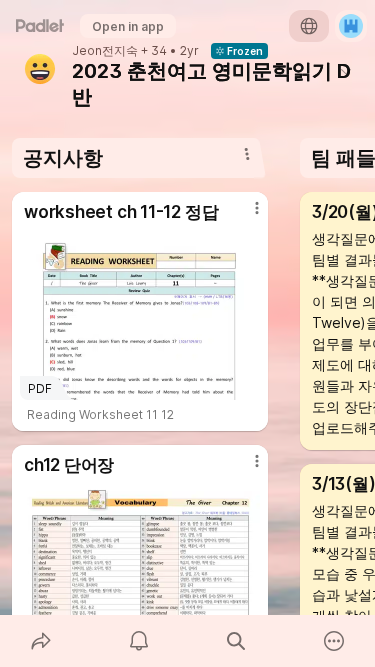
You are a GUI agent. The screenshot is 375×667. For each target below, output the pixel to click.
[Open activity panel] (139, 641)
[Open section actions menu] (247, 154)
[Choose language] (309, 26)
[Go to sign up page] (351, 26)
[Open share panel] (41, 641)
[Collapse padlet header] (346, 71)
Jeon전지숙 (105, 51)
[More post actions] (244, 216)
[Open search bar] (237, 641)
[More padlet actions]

---

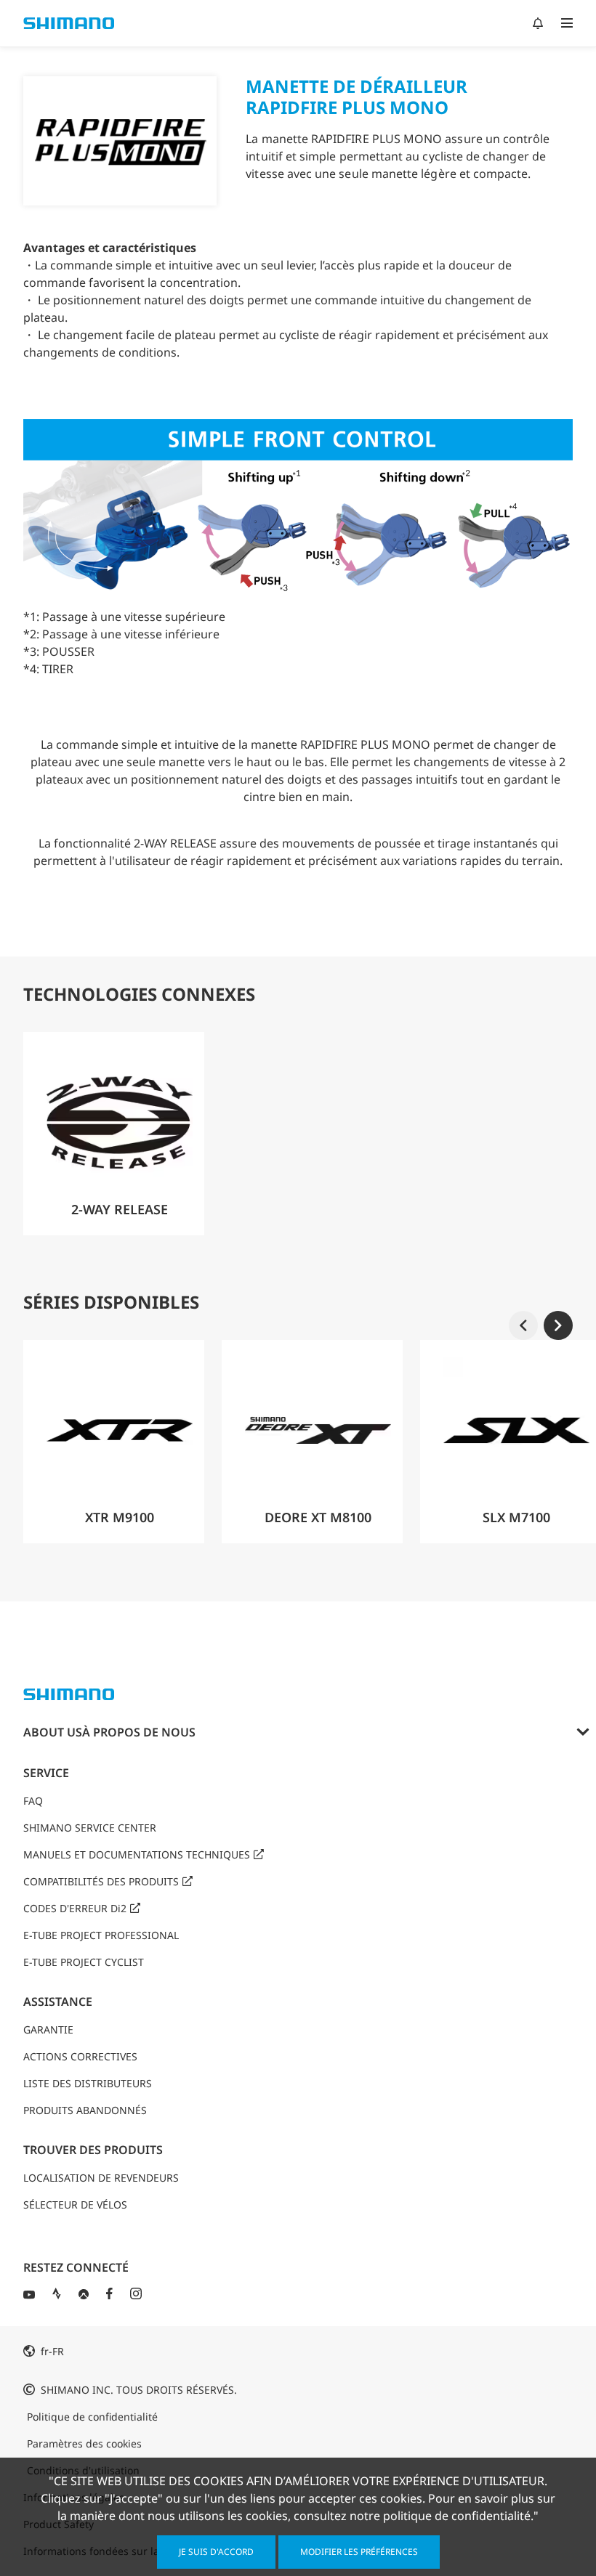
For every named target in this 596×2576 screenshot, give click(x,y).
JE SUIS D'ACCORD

Your instructions:
From the listing above, repeat exactly the lines starting at the line that includes "You are a GUI" and ending at the line that includes "[More padlet actions]", with nothing outside that span.

Answer space:
You are a GUI agent. The screenshot is 375×667. For each target below, output the pixel to click.
[Open activity panel] (139, 641)
[Open section actions menu] (247, 154)
[Choose language] (309, 26)
[Go to sign up page] (351, 26)
[Open share panel] (41, 641)
[Collapse padlet header] (346, 71)
Jeon전지숙 (105, 51)
[More post actions] (244, 216)
[Open search bar] (237, 641)
[More padlet actions]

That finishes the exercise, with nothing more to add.